Aus der UniCredit Bank Austria verlautet ebenfalls, dass aktuell der Verkauf von notleidenden oder fällig gestellten Krediten ausgeschlossen werden könne, und zwar für Österreich und CEE. Auch würden keine Kredite in Derivate verpackt, so Sprecher Martin Kammerer. Und Peter Thier bekräftigt für die Erste Group, sie kündige ihre Partnerschaft mit den Kunden in der Regel bis zur vollständigen Rückzahlung des Kredites nicht auf. In Ausnahmefällen und kleinem Umfang würden allerdings in Rumänien notleidende Kredite an andere Banken verkauft. „Schwerpunktmäßig aus Rumänien“ hat auch die Raiffeisenbank International im Geschäftsjahr 2010 ein 54 Mio. Euro schweres Portefeuille von Privatkundenkrediten veräußert, wie Vorstand Johann Strobl auf der Hauptversammlung des Unternehmens eingestand – im Vergleich zu den insgesamt verborgten gut 77 Mrd. Euro freilich eine vernachlässigbare Summe.

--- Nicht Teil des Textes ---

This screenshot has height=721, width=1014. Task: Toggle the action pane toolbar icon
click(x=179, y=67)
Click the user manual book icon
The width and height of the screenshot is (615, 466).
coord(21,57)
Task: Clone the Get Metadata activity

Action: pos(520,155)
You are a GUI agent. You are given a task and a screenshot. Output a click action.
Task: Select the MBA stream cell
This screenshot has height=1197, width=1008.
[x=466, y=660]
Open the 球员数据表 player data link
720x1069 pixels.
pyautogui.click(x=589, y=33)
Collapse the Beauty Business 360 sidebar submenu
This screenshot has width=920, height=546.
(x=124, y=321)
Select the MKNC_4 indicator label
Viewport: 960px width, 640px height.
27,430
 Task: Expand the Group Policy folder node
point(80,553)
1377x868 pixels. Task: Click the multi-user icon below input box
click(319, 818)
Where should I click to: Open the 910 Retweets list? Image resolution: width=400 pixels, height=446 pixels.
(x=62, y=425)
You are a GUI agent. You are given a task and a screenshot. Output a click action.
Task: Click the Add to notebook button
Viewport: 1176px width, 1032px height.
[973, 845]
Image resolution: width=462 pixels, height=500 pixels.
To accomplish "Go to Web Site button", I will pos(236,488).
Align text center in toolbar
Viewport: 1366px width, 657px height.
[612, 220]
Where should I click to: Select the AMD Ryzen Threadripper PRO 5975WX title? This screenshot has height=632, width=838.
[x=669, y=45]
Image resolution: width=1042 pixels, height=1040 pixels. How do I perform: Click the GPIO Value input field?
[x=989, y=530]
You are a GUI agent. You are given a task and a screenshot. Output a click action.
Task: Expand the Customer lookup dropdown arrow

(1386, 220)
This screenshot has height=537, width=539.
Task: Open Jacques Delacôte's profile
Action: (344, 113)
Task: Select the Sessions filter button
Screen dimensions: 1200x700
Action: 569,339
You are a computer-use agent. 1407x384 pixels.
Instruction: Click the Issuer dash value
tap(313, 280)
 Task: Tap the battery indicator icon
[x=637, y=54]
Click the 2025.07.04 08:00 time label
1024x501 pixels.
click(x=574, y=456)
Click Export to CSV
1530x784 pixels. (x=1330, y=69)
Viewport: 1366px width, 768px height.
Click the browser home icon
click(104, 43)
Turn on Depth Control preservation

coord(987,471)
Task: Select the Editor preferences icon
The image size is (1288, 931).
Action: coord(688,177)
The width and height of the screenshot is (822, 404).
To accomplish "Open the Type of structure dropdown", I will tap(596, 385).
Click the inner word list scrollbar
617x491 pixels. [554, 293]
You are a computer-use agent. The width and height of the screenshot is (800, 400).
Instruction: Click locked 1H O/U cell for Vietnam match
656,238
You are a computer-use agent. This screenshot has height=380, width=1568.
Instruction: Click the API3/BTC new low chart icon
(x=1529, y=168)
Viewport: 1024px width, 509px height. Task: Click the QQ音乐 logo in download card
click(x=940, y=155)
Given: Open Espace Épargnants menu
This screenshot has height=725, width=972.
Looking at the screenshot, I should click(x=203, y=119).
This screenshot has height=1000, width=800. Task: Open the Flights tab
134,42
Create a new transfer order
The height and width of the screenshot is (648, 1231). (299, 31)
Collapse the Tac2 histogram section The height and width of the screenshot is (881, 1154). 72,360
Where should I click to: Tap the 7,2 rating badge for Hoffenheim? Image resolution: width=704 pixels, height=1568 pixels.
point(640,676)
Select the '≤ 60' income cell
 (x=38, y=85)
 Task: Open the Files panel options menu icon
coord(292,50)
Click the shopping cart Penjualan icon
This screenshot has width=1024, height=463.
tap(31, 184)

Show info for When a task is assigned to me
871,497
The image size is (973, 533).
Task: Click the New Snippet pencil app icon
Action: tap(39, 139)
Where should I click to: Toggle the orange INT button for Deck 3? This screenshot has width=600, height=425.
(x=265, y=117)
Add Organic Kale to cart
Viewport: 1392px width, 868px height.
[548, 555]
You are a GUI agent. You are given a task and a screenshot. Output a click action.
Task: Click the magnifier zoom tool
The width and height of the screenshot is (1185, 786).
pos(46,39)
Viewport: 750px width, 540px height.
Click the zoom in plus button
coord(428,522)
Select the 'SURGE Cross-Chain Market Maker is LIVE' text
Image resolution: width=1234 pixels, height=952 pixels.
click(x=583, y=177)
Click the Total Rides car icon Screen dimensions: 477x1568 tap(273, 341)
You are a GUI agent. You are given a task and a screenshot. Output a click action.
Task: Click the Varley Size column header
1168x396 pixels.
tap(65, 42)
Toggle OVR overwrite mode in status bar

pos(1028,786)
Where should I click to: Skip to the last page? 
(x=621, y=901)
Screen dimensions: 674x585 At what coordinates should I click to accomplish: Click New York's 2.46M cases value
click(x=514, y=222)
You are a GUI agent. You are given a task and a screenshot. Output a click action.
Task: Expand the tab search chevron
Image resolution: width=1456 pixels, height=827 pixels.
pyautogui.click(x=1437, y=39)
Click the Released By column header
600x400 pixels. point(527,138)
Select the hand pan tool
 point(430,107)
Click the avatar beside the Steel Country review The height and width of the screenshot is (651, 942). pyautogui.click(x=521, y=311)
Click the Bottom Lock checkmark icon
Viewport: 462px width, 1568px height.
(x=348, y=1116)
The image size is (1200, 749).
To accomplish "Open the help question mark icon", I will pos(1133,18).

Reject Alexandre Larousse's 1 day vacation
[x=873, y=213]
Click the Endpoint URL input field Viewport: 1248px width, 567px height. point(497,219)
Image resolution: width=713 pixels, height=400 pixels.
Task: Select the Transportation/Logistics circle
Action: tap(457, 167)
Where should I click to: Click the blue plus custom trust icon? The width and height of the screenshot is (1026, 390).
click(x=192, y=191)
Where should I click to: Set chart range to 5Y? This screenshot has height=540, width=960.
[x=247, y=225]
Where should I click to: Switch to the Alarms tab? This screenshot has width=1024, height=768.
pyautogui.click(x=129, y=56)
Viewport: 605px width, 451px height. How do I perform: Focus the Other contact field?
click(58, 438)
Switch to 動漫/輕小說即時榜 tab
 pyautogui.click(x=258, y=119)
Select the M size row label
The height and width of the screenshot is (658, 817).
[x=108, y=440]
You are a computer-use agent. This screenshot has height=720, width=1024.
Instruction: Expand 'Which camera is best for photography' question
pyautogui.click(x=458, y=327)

„Giftiger Finanzsondermüll“

In Deutschland sollen diesbezüglich rauere Sitten herrschen; Top-Adressen wie Deutsche Bank, DZ Bank oder Landesbank Baden-Württemberg wollen das Thema auf Anfrage nicht kommentieren. Max Otte, Finanzwissenschaftler, Fondsmanager und Autor (unter anderem: „Der Crash kommt“, 2007 erschienen), meint zum Abstoßen schwächelnder Kredite, er „denke, das machen mittlerweile alle“. Verbriefen sei auch nicht immer verwerflich: Im Einzelfall könne man es sicher tun; abzulehnen sei jedoch das Fluten der Welt mit „giftigem Finanzsondermüll“.

Vornehmlich in den USA habe sich das Geschäft dahingehend gewandelt, dass viele Banken eher schon als „Hypothekenbroker“ zu bezeichnen seien, so Otte. Kredite würden nach Abschluss sofort weiterverkauft, auch wenig bonitätsstarken Schichten seien hohe Einzeldarlehen vermittelt worden.

Auch mit Studenten- oder Autokrediten und insbesondere hoch verzinsten Kreditkartenschulden gebe es ein reges Geschäft, ergänzt der an der Uni Innsbruck lehrende Bankenexperte Matthias Bank.

Als Käufer traten – und treten – Kapitalsammelstellen auf. Diese schleusen die Außenstände in gebündelter Form zu Investmentgesellschaften bis hin zu den großen Investmentbanken durch, wo sie umverpackt und -etikettiert und schließlich an Endkunden abgegeben werden, nachdem eine – vom Investmenthaus bezahlte – Ratingagentur dem Portfolio das Siegel guter Bonität aufgedrückt hat. Die Preis- und Zinsdifferenz zwischen ursprünglich vergebenen und letztlich verkauften Krediten „kassiert die Investmentbank“, so Otte. Für den „alten europäischen Ansatz“, wie ihn unter anderem Scharinger propagiert, ist der kritische Professor übrigens voll des Lobs.